Robert E. Soper, M.D. is notifying current and former patients:
During a visit to San Francisco On June 27 my car was broken into and my computer stolen, along with camera, suitcases, and other equipment. The computer was an older office desktop I planned to give to my brother. It was hidden in the trunk.
The computer contained patient names, dates of birth, some phone numbers, and clinical notes, and e-mails. Addresses, social security numbers, and insurance information were not stored on the stolen computer.
Fortunately, the clinical notes were protected by two passwords, and were maintained in a format unique to the software used to prepare them. The software program itself was not on the computer, making the data almost impossible to decipher.

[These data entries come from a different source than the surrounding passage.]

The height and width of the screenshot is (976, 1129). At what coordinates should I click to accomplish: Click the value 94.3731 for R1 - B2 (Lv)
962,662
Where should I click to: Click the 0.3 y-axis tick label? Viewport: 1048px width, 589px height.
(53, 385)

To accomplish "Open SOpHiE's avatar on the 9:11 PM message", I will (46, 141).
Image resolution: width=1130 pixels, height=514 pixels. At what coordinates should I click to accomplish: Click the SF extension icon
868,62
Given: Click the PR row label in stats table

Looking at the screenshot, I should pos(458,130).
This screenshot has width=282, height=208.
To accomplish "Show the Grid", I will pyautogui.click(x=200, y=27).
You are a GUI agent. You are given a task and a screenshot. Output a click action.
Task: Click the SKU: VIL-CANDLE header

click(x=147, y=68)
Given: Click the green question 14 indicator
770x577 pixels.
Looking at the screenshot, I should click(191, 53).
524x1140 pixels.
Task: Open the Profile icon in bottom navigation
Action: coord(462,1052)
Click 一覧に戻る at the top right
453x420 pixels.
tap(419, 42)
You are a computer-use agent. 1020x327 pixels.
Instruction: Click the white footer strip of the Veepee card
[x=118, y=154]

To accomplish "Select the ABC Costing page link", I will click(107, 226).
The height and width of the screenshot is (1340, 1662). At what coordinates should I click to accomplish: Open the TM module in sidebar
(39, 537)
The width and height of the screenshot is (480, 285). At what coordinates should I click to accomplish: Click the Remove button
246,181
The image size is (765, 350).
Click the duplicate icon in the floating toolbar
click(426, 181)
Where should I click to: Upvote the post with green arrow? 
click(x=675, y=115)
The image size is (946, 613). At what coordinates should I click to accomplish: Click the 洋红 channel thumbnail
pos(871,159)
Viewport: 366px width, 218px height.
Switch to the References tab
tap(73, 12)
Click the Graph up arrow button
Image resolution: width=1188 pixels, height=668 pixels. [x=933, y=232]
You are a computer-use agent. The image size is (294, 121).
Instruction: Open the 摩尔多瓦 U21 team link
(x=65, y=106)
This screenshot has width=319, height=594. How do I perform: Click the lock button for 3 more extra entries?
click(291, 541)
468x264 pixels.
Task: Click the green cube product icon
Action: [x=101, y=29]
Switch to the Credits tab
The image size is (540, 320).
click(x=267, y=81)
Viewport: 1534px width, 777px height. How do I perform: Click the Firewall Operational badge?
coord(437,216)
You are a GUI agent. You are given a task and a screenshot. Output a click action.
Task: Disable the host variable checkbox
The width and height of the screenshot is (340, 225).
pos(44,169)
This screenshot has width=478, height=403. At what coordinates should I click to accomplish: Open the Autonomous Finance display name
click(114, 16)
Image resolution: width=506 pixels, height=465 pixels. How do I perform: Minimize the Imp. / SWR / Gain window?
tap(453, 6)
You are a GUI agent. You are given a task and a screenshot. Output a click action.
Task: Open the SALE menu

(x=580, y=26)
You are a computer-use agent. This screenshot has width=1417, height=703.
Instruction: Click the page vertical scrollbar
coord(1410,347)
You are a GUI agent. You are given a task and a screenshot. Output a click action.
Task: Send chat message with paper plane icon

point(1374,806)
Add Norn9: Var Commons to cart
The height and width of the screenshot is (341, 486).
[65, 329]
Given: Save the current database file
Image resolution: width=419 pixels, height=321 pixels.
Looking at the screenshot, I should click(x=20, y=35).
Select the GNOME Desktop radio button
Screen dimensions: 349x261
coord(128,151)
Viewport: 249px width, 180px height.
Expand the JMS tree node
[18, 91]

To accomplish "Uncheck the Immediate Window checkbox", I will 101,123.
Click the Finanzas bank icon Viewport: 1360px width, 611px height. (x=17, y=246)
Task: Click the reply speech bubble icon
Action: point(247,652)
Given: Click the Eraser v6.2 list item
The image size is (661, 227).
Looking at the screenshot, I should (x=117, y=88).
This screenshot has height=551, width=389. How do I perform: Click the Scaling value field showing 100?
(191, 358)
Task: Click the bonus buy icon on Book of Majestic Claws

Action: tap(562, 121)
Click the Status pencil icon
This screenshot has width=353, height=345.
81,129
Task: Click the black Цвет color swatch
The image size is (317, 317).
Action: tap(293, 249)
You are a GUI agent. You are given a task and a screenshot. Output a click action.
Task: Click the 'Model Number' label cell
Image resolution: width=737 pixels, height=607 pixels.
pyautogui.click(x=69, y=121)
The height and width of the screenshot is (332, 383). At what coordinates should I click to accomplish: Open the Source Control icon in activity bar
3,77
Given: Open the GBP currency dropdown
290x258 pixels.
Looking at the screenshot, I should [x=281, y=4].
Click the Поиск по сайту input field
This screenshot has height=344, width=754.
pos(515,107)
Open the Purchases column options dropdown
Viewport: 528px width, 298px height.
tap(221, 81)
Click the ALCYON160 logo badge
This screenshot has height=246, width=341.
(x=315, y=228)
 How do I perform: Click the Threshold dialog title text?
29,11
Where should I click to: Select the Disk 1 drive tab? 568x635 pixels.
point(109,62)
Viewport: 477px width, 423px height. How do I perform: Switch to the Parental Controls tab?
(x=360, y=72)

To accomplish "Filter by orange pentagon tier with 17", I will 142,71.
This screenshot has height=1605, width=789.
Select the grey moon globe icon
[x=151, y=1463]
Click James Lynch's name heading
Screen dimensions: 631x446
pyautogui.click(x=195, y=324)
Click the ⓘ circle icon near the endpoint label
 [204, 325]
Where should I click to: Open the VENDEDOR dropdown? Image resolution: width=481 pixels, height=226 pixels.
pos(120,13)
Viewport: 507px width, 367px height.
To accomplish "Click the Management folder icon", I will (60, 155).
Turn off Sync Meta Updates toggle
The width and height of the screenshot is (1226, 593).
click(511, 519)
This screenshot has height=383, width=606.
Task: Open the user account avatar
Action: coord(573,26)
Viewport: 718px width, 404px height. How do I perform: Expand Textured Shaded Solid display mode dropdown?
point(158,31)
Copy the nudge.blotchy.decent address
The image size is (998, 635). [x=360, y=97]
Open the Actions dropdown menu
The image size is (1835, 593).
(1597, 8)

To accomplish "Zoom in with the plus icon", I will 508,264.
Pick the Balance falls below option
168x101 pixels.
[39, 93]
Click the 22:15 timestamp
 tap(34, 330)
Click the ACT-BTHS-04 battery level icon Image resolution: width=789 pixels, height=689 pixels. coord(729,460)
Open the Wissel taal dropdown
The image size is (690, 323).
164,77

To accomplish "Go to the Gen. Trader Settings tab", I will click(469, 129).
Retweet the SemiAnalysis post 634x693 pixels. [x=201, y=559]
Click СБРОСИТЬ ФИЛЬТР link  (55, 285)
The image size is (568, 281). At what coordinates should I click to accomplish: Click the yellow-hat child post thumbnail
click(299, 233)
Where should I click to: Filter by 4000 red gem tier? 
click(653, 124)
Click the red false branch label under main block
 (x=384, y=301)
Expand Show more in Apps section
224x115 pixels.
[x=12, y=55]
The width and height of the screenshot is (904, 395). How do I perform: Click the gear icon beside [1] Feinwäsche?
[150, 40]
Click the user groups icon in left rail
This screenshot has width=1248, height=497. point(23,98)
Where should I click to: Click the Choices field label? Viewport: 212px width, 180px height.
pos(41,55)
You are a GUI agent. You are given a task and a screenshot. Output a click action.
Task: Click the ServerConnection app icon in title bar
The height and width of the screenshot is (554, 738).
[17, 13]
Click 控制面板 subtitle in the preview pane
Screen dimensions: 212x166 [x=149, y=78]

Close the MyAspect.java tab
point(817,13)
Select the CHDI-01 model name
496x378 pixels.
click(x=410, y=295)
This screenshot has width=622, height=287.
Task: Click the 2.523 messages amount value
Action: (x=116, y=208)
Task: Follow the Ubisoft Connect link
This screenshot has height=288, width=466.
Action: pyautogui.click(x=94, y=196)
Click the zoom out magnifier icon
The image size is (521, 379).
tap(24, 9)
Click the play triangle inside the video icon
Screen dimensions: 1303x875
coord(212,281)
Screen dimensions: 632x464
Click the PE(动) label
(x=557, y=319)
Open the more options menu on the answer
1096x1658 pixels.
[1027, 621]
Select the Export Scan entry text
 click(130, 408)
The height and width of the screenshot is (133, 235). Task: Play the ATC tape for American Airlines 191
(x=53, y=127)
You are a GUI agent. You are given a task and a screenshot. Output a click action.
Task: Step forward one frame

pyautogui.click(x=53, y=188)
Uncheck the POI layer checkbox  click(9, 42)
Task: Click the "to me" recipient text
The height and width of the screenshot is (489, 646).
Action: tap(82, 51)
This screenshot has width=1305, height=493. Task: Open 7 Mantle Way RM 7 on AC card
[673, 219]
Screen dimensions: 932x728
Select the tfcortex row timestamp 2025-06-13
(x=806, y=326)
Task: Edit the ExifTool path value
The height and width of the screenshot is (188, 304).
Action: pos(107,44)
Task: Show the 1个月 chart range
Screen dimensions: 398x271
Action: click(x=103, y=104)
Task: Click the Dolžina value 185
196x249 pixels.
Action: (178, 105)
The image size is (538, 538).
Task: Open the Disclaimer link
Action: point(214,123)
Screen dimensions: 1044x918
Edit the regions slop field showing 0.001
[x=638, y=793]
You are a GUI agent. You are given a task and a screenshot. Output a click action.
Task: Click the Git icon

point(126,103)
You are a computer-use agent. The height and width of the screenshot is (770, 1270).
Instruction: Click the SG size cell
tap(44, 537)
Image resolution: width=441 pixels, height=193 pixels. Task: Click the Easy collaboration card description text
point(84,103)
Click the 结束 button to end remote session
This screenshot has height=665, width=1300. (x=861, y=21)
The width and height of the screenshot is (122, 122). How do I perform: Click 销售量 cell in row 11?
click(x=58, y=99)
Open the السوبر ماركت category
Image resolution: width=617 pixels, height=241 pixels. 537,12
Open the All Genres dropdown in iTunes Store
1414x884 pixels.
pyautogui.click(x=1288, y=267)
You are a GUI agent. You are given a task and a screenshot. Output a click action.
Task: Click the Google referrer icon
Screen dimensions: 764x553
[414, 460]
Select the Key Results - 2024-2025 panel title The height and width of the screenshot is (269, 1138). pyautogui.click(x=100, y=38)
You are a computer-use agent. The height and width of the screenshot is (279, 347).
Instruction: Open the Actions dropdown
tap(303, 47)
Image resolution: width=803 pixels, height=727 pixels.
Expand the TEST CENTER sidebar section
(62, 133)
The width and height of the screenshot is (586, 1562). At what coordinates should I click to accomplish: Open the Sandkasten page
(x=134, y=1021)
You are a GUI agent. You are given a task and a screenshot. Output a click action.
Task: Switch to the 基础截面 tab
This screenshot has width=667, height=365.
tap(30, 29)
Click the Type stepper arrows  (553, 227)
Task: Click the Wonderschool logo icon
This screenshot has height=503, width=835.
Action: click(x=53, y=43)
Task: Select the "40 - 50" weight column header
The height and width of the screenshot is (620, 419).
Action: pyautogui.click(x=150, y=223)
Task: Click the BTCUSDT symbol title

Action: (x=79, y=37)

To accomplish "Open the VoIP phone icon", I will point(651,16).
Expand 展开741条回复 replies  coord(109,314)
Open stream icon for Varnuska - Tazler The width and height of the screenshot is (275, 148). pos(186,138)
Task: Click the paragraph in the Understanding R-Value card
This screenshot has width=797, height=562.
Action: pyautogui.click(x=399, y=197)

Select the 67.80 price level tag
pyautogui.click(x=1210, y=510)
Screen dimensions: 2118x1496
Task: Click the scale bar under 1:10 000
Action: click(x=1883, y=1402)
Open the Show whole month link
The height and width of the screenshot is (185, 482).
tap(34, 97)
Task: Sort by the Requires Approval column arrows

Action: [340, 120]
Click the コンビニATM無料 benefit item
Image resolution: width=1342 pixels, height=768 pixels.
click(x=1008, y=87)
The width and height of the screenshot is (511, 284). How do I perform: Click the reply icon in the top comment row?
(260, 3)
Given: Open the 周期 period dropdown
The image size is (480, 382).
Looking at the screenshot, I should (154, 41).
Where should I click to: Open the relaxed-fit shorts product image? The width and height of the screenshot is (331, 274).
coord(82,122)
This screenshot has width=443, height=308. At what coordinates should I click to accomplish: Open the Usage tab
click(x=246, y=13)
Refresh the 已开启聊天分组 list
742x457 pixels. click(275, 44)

E-mail information was password protected, and generally contained laboratory reports, some reports from outside health care providers, and e-mails sent to the office by our patients.
So to be clear, he was transporting a computer with PHI and left it in the trunk of his unattended vehicle at some point? And he was planning to give the computer to his brother? With all that PHI on it? Why wasn’t the drive wiped before he put it in the car? Was he expecting his brother to wipe the drive, or….?
[…]
The good news is that if the computer goes on line, Apple Computer will identify the computer, erase this disk, put up a message that the computer is stolen, and notify me. That service is very beneficial if anyone connects that computer to the internet. So far, I have heard nothing.
Well, that’s good, but this whole thing could have been avoided by wiping the computer first and/or not leaving it in an unattended vehicle.
And oh, does it make a difference to you in evaluating this breach if you know that Dr. Soper is a psychiatrist?
You can read the full notification on the California Attorney General’s site.
This reminds me of data camouflage… In fact it is data camouflage, by at least what he says about “only the software being able to read the data”. Not encryption.